Georgia tracking 20 travelers from West Africa

Georgia public health authorities are monitoring 20 travelers who have arrived in the state in recent days from countries affected by the Ebola epidemic.

Public Health Commissioner Brenda Fitzgerald disclosed the monitoring Wednesday — the same day that the CDC ordered Georgia and five other states to keep track of travelers from Liberia, Guinea and Sierra Leone for 21 days. As it turned out, Georgia was already doing so.

“When they came through the airport they were given instructions and a thermometer,” Fitzgerald said Wednesday, after the first meeting of Gov. Nathan Deal’s new Georgia Ebola Response Team. Fitzgerald did not say the travelers had any Ebola symptoms.

Travelers are not being held in isolation but are required to report their temperature and any other Ebola symptoms daily to state health or local officials.

The new measures begin rolling out in five other states on Monday and will help health officials track individuals during the 21-day period in which people can develop Ebola after being exposed, said Thomas Frieden, director of the Atlanta-based Centers for Disease Control and Prevention. Other states will begin the monitoring in the days following.

The latest stepped-up measures arrive as Ebola anxiety continues to grow in the U.S. The experience of Thomas Eric Duncan heightened concerns that someone infected with Ebola may enter the country before they experience symptoms.

After arriving from Liberia, Duncan began experiencing symptoms several days later. When he went to the hospital in Dallas, he was sent home. He returned to the hospital after feeling worse and later died there.

Frieden said that, as in Georgia, passengers arriving at airports will be given instructions, a log and a thermometer to use to report their temperature daily through the 21-day period. They will also be given numbers to call should they begin to feel symptoms.

The passengers will be asked to provide contact information including their address for the next 21 days, two telephone numbers and two email addresses. They will also need to provide similar information for a family member or friend.

It will be up to each state to determine how best to obtain people’s daily temperature readings. The methods might include self-reporting or having a health worker take the temperature.

“This is another step to protect Americans from Ebola,” Frieden said. “We are tightening the process.”

The five other states are New York, Pennsylvania, Maryland, Virginia and New Jersey. These states and Georgia receive 70 percent of the travelers coming in from Sierra Leone, Liberia and Guinea.

Fitzgerald, the Georgia health commissioner, said the self-reporting here is being done “manually” but may develop into a more automated process. She did not respond to a reporter’s question as to what the state would do should a traveler refuse to report their temperature.
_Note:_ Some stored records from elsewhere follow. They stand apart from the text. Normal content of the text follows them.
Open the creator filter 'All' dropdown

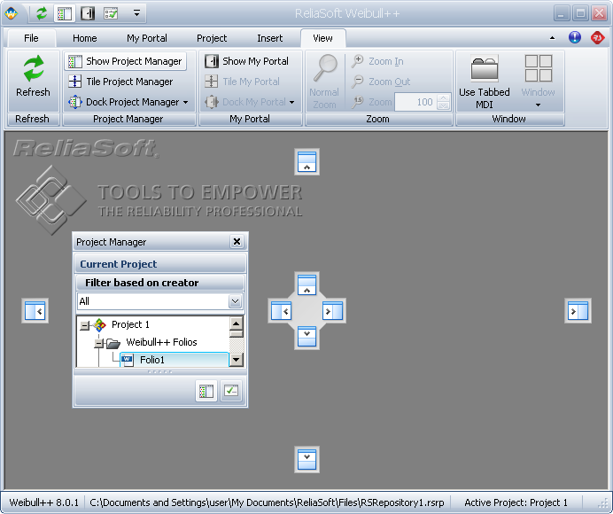pos(235,301)
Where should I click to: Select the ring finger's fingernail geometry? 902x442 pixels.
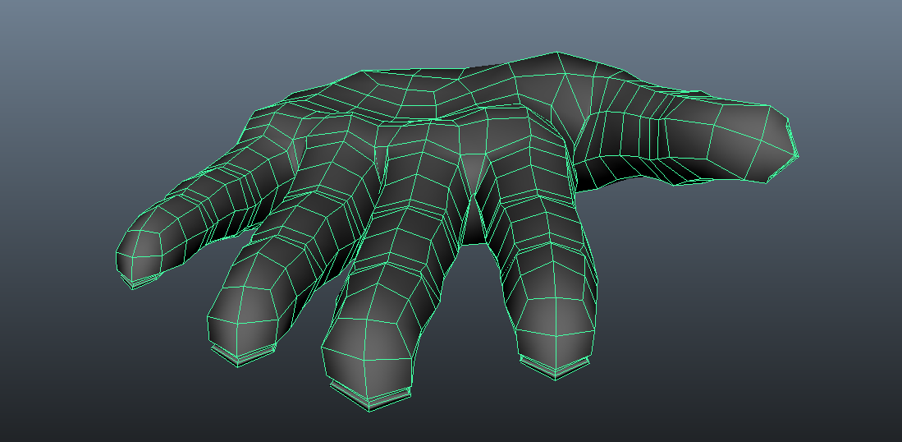pos(242,354)
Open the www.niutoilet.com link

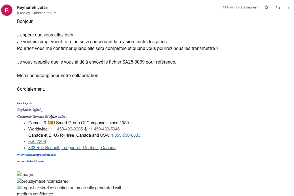30,162
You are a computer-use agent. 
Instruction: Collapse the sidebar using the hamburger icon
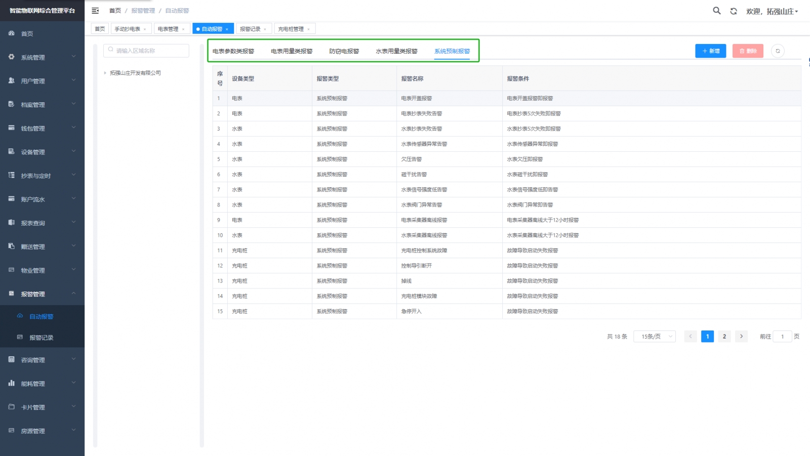[95, 11]
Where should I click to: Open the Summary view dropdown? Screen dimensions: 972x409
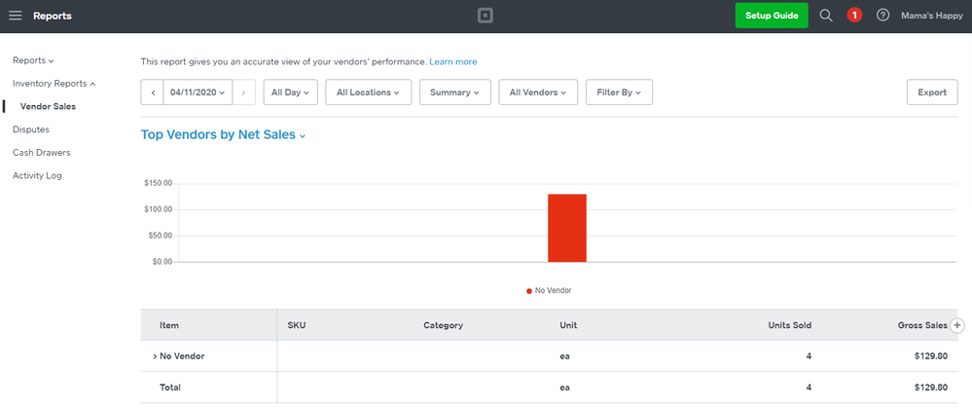(455, 93)
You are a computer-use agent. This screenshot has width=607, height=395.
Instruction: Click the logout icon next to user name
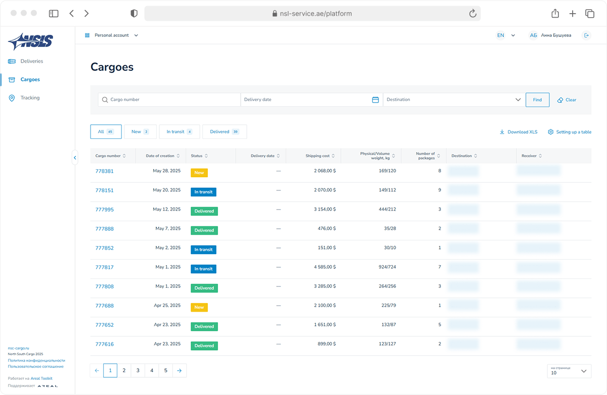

This higher level of monitoring comes after federal health officials began taking the temperatures of all incoming travelers from these three countries at five major airports in the U.S. Officials this week began requiring that all of these travelers come into the U.S. through the five airports, including Atlanta’s Hartsfield-Jackson International Airport.

The airports receive an average of 150 travelers a day from these countries, including a handful each day at Hartsfield-Jackson.

Symptoms may appear anywhere from two to 21 days after exposure to Ebola, but the average is eight to 10 days.

Dr. Mitchell Blass, epidemiologist for Emory St. Joseph’s Hospital, said he had suggested a similar plan to CDC weeks ago.

“I think it can make a big difference,” Blass said. “The sooner we identify an individual, quarantine them and place them in an appropriate health setting, the better the chance that they will do well” and the public will be safe.

He said public health officials rightly have the legal power to demand this information from people.

“There are times when the issues of public health trump personal privacy,” he said.

Dr. Carlos del Rio, an Emory University professor of global health, said, “I think they have some good reasons to do this.”

At the same time he wondered whether the policy was meant to address public fears more than any real threat.

“Are they basing it on science or are they basing it on fear?” he said.

During the CDC press conference Wednesday, several reporters raised concerns that some people may not self-report accurate temperature readings — or any readings at all — to officials.

The CDC’s Frieden said the individual states must decide the best way to obtain the information. If someone stops reporting, he said the person would be tracked down and pressured to report the information. He did not say what legal penalty a person may face if they do not comply.